Was glauben Sie, wird die Pandemie in den Köpfen bewirken?
Noch nie war es so klar wie heute, dass die Vernetzung die ganze Welt in eine kleine Nachbarschaft verwandelt hat. Niemand ist mehr unbekannt, niemand ist zu weit von den anderen entfernt. Wir können niemanden mehr ignorieren, weil wir seine Bedingungen oder Probleme nicht kennen. Wenn wir nichts tun, dann nur wegen unseres Desinteresses. Unser materielles und psychologisches Glück liegt darin, miteinander zu teilen, nicht darin, einander etwas wegzunehmen. Die Pandemie führt zum Zusammenbruch der bestehenden Weltordnung.
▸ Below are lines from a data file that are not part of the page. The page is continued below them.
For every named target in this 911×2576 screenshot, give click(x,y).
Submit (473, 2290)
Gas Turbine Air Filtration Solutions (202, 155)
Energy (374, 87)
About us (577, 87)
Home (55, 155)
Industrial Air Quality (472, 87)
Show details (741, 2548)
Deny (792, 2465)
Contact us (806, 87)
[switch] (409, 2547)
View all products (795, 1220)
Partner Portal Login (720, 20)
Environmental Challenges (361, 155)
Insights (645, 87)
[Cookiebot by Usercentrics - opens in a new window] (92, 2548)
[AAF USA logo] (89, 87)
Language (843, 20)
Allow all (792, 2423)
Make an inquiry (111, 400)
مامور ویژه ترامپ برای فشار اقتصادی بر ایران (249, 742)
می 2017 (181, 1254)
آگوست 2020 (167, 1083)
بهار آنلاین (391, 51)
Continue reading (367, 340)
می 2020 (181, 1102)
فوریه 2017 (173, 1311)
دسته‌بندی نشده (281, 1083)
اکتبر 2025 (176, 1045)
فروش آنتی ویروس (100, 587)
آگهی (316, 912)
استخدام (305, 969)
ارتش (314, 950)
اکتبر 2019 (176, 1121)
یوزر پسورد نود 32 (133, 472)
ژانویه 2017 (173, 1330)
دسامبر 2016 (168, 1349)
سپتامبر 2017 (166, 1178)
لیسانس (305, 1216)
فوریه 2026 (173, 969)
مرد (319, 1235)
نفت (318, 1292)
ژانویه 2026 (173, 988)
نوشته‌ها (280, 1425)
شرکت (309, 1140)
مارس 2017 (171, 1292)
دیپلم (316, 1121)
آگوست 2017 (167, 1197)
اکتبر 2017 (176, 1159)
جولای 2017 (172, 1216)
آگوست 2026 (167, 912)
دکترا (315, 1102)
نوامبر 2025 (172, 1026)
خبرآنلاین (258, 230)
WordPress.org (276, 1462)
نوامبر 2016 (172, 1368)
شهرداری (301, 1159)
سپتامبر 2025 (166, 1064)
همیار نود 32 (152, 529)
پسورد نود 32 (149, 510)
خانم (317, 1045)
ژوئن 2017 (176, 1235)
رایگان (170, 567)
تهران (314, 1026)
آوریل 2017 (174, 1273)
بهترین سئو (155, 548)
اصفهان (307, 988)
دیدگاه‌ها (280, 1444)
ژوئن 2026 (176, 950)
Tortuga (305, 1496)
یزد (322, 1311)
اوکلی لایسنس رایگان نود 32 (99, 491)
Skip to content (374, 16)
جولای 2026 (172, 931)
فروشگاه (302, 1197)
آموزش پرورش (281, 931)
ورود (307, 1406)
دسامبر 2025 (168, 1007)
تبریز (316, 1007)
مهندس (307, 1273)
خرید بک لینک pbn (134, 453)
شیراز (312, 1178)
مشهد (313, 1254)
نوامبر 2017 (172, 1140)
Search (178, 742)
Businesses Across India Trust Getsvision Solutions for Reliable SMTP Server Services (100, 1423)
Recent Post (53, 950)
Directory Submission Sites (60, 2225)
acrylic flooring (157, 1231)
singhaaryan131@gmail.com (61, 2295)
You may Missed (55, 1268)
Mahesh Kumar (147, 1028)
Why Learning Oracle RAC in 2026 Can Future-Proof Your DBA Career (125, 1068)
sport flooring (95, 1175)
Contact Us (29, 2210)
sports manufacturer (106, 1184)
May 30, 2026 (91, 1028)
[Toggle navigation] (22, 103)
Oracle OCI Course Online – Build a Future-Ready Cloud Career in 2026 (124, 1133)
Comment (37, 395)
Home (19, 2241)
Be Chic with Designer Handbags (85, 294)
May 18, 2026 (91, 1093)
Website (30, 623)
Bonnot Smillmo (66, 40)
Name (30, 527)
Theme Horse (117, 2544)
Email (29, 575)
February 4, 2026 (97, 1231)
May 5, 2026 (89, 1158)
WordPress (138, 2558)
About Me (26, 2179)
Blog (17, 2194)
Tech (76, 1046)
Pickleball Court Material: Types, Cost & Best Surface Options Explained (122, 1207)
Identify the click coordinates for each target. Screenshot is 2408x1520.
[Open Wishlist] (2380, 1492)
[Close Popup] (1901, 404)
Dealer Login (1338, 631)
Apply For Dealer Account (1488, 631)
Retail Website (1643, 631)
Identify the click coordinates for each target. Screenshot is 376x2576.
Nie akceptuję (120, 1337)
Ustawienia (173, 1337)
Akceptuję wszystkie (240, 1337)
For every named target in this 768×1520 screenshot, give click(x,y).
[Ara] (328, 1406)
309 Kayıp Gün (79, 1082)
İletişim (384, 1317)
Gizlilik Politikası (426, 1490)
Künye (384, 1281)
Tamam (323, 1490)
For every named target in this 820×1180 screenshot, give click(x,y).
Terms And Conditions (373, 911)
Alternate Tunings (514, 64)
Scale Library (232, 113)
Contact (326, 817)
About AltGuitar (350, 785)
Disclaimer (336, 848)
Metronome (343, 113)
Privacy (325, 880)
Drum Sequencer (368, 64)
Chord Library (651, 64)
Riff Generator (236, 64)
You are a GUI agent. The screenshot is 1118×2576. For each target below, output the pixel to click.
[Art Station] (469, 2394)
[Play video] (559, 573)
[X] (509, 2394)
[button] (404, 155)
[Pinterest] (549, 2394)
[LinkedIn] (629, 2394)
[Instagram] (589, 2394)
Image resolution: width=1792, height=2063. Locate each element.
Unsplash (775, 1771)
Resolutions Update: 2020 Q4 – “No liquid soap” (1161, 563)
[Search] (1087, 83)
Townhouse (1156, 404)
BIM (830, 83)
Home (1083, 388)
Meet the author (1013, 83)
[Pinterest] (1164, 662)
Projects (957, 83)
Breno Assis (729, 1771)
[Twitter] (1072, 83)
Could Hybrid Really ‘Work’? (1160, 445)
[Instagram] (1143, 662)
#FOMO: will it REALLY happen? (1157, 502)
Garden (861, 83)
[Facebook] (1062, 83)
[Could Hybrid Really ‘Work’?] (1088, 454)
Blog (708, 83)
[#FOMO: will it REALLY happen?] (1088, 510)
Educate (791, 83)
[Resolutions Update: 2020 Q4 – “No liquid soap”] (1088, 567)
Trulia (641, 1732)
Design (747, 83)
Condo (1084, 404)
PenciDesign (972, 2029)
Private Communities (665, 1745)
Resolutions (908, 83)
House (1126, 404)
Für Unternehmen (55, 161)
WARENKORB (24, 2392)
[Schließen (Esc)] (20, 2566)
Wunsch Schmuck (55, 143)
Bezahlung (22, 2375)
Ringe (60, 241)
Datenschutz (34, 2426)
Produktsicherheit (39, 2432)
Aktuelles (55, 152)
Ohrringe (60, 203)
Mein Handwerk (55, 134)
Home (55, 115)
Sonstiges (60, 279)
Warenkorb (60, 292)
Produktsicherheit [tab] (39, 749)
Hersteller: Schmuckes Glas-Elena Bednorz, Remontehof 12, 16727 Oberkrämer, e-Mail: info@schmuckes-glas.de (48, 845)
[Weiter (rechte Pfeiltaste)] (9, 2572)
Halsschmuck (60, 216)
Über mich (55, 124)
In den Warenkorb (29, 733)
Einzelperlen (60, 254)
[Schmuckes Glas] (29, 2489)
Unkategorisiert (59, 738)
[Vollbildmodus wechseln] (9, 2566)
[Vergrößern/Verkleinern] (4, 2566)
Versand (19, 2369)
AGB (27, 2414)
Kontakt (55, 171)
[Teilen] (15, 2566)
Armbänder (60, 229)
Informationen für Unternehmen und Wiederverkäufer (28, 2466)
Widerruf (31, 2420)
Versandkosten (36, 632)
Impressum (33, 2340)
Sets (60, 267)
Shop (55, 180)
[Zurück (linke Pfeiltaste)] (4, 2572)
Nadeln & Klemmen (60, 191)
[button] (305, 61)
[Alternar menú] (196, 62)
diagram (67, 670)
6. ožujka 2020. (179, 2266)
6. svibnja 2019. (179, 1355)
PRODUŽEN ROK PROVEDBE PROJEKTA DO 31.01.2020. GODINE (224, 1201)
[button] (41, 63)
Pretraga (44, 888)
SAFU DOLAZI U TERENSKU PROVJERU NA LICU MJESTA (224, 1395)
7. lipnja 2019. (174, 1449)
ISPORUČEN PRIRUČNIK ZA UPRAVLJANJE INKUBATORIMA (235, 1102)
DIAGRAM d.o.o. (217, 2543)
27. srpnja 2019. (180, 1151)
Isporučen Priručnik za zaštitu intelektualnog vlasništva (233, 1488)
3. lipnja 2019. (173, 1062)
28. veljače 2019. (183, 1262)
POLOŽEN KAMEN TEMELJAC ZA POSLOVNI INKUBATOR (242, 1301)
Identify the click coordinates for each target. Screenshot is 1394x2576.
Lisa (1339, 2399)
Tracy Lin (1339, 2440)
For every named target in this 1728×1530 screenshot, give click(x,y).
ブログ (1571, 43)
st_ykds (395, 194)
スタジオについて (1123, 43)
Auf der positiven Seite sehen wir die große Chance, eine völlig neue sozioökonomische Ordnung aufzubauen. Schließlich hat uns die alte Ordnung in eine Katastrophe geführt.
Was meinen Sie damit?
Bis das Coronavirus die Nachrichten beherrschte, zählten wir buchstäblich die Tage, bis unser ganzer Planet ob der klimatischen Katastrophe die Existenz der Menschen nicht mehr möglich sein lässt. Außerdem droht eine Massenarbeitslosigkeit, weil künstliche Intelligenz die Arbeit für uns übernehmen wird und die Konzentration von Reichtum explosive Ausmaße erreicht. Wir haben uns gegenseitig immer wieder beteuert, dass dieses Jahrzehnt das der letzten Chancen sein wird.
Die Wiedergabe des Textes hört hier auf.